Надо сказать, что могучий пролетарский организм Куганова быстро шел на поправу, избавленный от кипучей деятельности психолечебницкой медмолодежи, которая ради революционных своих экспериментов постоянно закачивала утробу Куганова то болотистой водой, то экскрементами ласточек и ящериц, бурно плодившихся на тенистом больничном дворе.
Теперь Куганов мог уже сам худо бедно поковылять до Подедово, где был обнаружен лишь на седьмые сутки, спящим в сухой поилке все в том же одеянии вестового.
Рядовой милицейский чин доставил его в кутузку, а оттуда отправили пешим ходом в распределитель, где, получив, как все, первым делом по морде, Куганов оказался засунутым стоя в скотовагон и забыт еще на неделю. Погруженные в три скотовагона лишенцы и байстрюки должны были быть отправлены в самое ближайшее время в Дальнеморский укрепрайон для рытья демаркационной линии в 143 с гаком километра по побережью как раз а-фронт Южному японскому Сахалину. Но паровозное депо оказалось взорванным, служба тяги начисто разбита, все революционное руководство Подедова арестовано и тут же за халатность и мелкобуржуазную мелкотравчатость расстреляно. В такой нервозной обстановке про оставшиеся на разъезде вагоны и целые составы никто и не вспоминал с месяц.
Кончилось тем, что лишенцы и байстрюки, проявив в очередной раз свою полную контрреволюционную сущность, разбили вагоны и разбежались кто куда мог. Но и здесь Куганову не удалось скрыться от бдительного взора доблестной Стаглинской службы. Он был замечен на вещевом рынке в Мокареве, торгующим свои вечные яловые сапоги. Оба на левую ногу. Потом его засекли плавающим на поверхности госхозного пруда в окрестностях населенного пункта Ново-Стаглинское, спустя трое суток его видели в пивной кантине городка Братовск на Каленских рудниках, где он после пытался записаться на шахтерскую пенсию в ОсоБесе.
Короче на третий час спустя Стаглинского запроса пришло телеграфное сообщение из Н-ского укрепрайонного центра Краево, что гражданин Куганов задержан для срочной доставки на Всереволюционный Восемнадцатый Съезд Победителей Стаглинской Индустриализации, и уже ехал в колонне бронетанковых войск направлением на северо-запад. В трех попутных населенных пунктах Куганов пытался выступить перед встречавшей колонну общественностью, но по приказу командования всякий раз был заглушаем пением походных песен солдатами-дальнесрочниками.
Между тем Президиум Съезда по просьбе товарища Стаглина перенес свои заседания на несколько дней.
Вплоть до приезда товарища Куганова.
Делегатов возили катать по реке, где они вместе со стариком Калининым пили на верхней палубе пунш, а Буденновый отплясывал кадриль с передовичкой из Талдома.
 Товарищ Валера – отец Нашей Партии из правительственной ложи уходить наотрез отказался, и сменяющие друг друга пятерки товарищей из охраны бездумно пялились на пустую полутемную сцену и на изредка поднимающуюся в каком-то непостижимом автоматизме для приветствия неизвестно кого руку товарища Валеры.

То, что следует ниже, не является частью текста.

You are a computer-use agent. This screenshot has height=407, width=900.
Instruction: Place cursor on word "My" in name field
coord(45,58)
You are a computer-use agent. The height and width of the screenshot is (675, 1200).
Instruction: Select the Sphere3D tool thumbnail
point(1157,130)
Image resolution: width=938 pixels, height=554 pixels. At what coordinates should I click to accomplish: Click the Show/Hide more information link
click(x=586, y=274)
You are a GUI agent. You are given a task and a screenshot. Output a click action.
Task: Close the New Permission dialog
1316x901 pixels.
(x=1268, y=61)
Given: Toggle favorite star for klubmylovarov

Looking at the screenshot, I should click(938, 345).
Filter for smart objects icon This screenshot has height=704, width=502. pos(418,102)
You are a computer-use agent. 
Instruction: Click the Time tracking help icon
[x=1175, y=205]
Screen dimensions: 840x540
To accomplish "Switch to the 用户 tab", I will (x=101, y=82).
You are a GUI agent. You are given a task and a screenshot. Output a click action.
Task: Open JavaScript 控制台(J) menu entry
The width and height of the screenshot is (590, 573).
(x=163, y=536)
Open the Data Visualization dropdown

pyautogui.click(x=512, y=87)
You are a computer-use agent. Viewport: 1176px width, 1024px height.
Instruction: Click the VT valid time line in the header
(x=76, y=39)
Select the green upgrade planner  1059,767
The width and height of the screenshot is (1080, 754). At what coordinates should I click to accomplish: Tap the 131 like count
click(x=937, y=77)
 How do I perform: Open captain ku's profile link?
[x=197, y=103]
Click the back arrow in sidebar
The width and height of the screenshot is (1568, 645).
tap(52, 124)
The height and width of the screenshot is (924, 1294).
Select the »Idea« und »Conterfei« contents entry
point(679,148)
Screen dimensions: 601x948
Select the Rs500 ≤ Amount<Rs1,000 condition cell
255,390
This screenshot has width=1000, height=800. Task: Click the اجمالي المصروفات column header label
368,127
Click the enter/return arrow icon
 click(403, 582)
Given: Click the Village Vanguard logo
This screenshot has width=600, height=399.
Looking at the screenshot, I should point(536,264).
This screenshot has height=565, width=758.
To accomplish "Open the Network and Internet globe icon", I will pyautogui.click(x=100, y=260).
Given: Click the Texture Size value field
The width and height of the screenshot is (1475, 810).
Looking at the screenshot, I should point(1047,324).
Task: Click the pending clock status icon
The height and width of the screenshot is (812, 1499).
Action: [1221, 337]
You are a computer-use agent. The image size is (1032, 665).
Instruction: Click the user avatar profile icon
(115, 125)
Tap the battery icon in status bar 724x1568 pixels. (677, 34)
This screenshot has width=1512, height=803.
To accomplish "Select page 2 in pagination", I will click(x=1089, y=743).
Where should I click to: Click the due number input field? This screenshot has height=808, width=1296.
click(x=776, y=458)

На третий день вынужденного простоя старик Калинин был помещен в реаниматорскую повозку, которая помчала его по колдобинам мостовой на Элеваторскую, где старика срочно стали отпаивать германским йогуртом. Буденнова закружила нелегкая передовичка, и он, горимый желаньями, нанизал ей на грубые пальцы кольца и перстни бабы своего друга и адьютанта Краморева, за что был им бит прямо под окнами резиденции товарища Стаглина. Вождь как водится, оперативно отреагировал на бузу, подозвал Подскребышева и стал открыто подначивать дерущихся крепче бить морды. Потом Подскребышев выбежал со взятой в кильдыме шваброй и надавал обоим под возгласы и гадкий смех, доносящийся из священного окна.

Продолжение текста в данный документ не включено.